■ **Work instruction 1**
Using the news report on the Jarinje border clash, decide whether each statement agrees with it, answering yes or no and quoting the deciding words exactly: (a) About 1,500 Serb protesters pulled back to their roadblocks. (b) The Belgrade–Pristina talks in Brussels were set to resume the following week. (c) The troops fired live ammunition at the protesters.
■ **Work instruction 2**
Write the next part of the news report on the Jarinje border clash, picking up after its final sentence.

■ **Source document**
____________

He added that the seriously injured soldier was medivaced for treatment.

Meanwhile the director of a hospital in nearby Kosovska Mitrovica told local media that six Serb protesters who clashed with KFOR at the disputed Jarinje border post were seriously injured by gunfire.

The situation around the Jarinje crossing was calm but tense after the incident and sporadic gunfire could still be heard, an AFP correspondent reported.

The crowd of some 1,500 Serb protesters had retreated to their roadblocks while KFOR remained at their positions.

The incident came as EU-mediated talks between Belgrade and Pristina were due to resume in Brussels later Tuesday to resolve rising tension at the border.

Kosovo declared its independence in 2008 and has been widely recognised, including by the United States and most of the European Union.

Majority Serbs in the north refuse to recognise the ethnic Albanian government in Pristina and still consider themselves to be part of Serbia. which makes control of the border a key issue.

Serbian President Boris Tadic urged both sides to show restraint.

"I appeal for the situation to calm down as preserving the peace and (maintaining) dialogue is the only way to solve problems. The international forces are here to defend unarmed people and not to clash with them, I call on KFOR to exercise maximum restraint," Tadic said in a statement.

The unrest started brewing early Tuesday as KFOR moved to dismantle one of the main roadblocks near Jarinje. After some skirmishes, the Serbs protesters moved to erect a new barricade several hundred metres down the road.

The protesters then blocked several KFOR trucks and started pelting the soldiers with stones. The troops hit back firing tear gas into the crowd and rubber bullets.

"They (Serbs) threw stones on German soldiers. One soldier was hit and the troops were forced to fire non lethal rounds in self-defence," Gudenoge said.

____________

■ **Information given**

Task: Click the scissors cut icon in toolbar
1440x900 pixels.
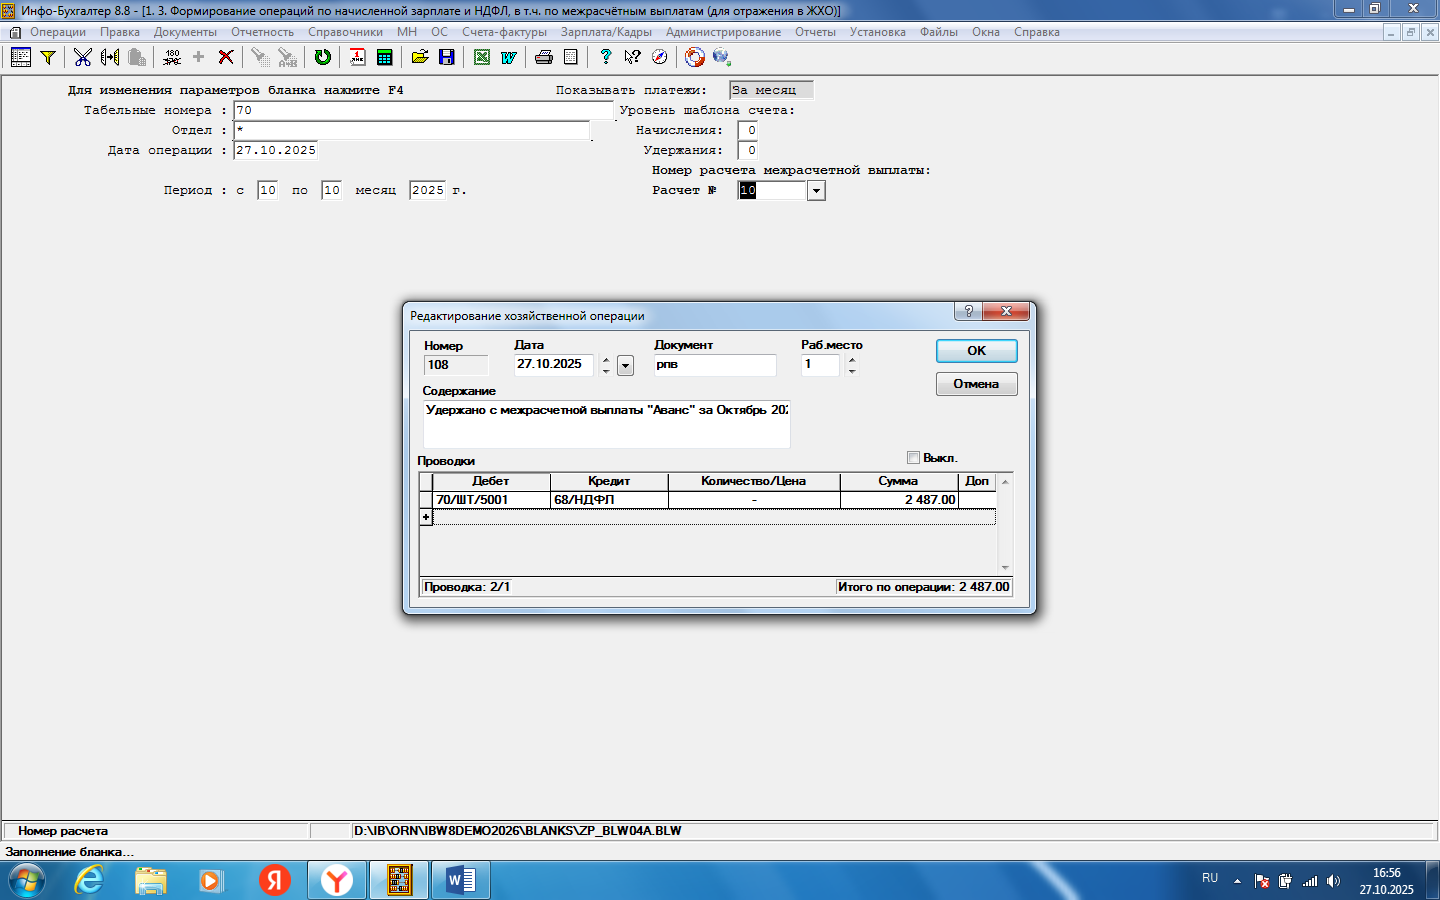Action: [x=82, y=57]
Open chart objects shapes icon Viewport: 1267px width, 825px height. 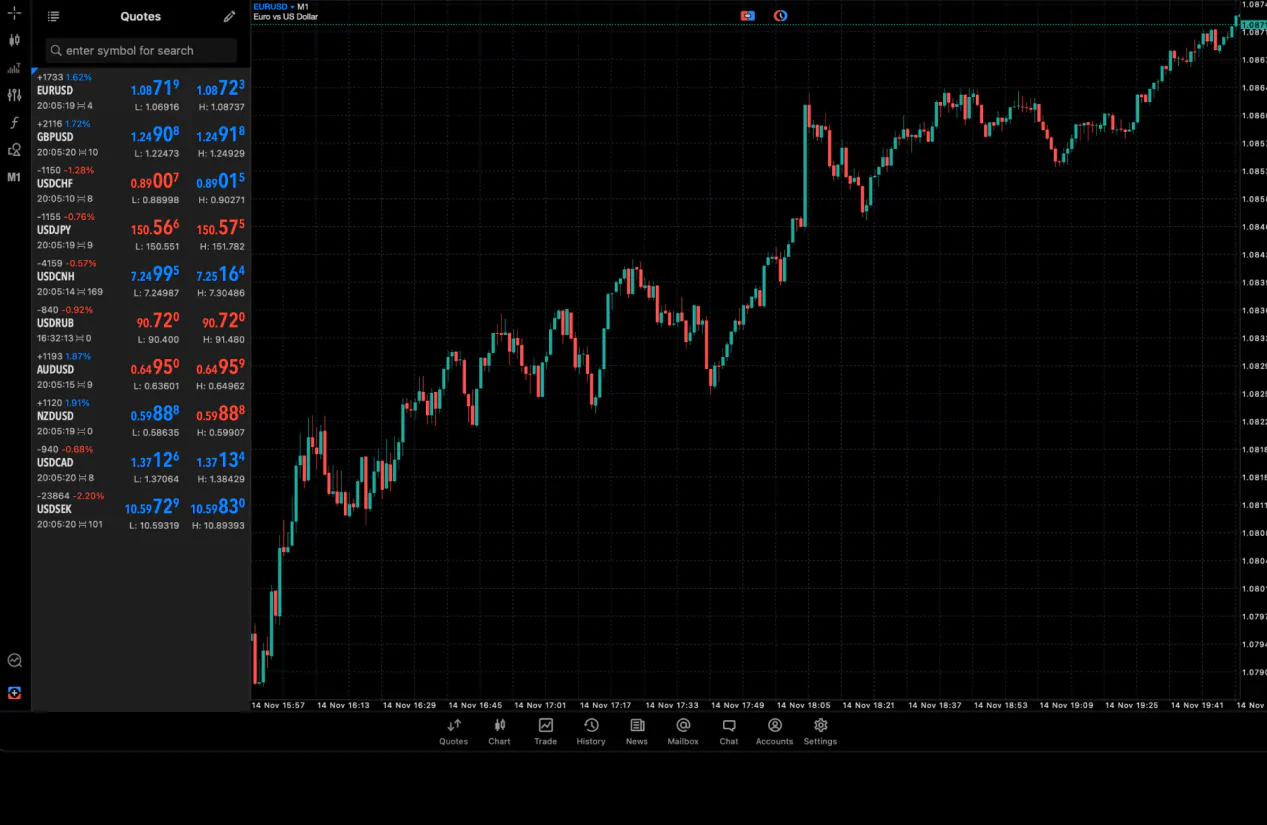click(14, 150)
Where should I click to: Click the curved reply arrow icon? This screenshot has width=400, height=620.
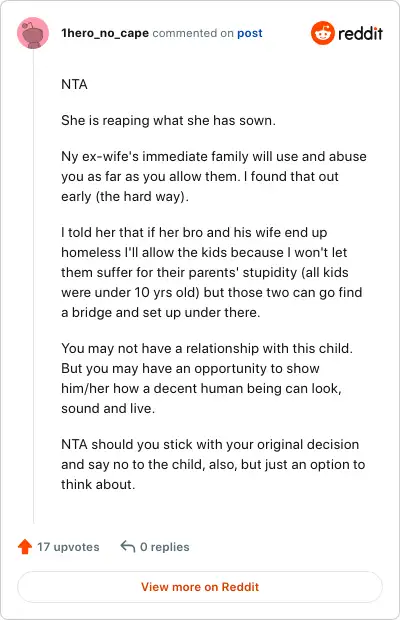click(x=128, y=546)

____________

■ **Final answer 1**
(a) Yes: "The crowd of some 1,500 Serb protesters had retreated to their roadblocks"
(b) No: "were due to resume in Brussels later Tuesday"
(c) No: "the troops were forced to fire non lethal rounds in self-defence"

■ **Final answer 2**
This in turn provoked the Serbs at the barricades who approached the KFOR positions and threw home made explosives, severely wounding one soldier.

Serbia's Minister for Kosovo Goran Bogdanovic told the Belgrade-based state-controlled RTS television channel that at least a dozen people were injured, four seriously on the Serb side.

Serbia's chief negotiator in the talks, Borko Stefanovic, blamed KFOR for any impact the latest violence might have on the talks.

"This is being done with the goal of getting Serbia to give up the dialogue and then accusing it of not wanting peaceful solutions," Stefanovic told Beta news agency, urging Serbs in Kosovo to remain calm.

Last Friday, Kosovo police and officials from the EU rule of law mission to Kosovo (EULEX) took control of the two main crossing points.

Fearing this would limit their access to Serbia, Serbs in northern Kosovo responded by erecting a dozen barricades to block traffic to and from the posts.

Following the violence at the Jarinje roadblock Kosovo Serbs also flocked to the other barricades to prevent KFOR from trying to dismantle them as well.

By stationing Kosovo police and customs officials on the northern crossings, Pristina is trying to assert its authority on the north.

The latest tensions follow violent clashes that took place in late July when Serb protesters confronted Kosovo police who tried to take control of the border posts to enforce a trade ban with Serbia.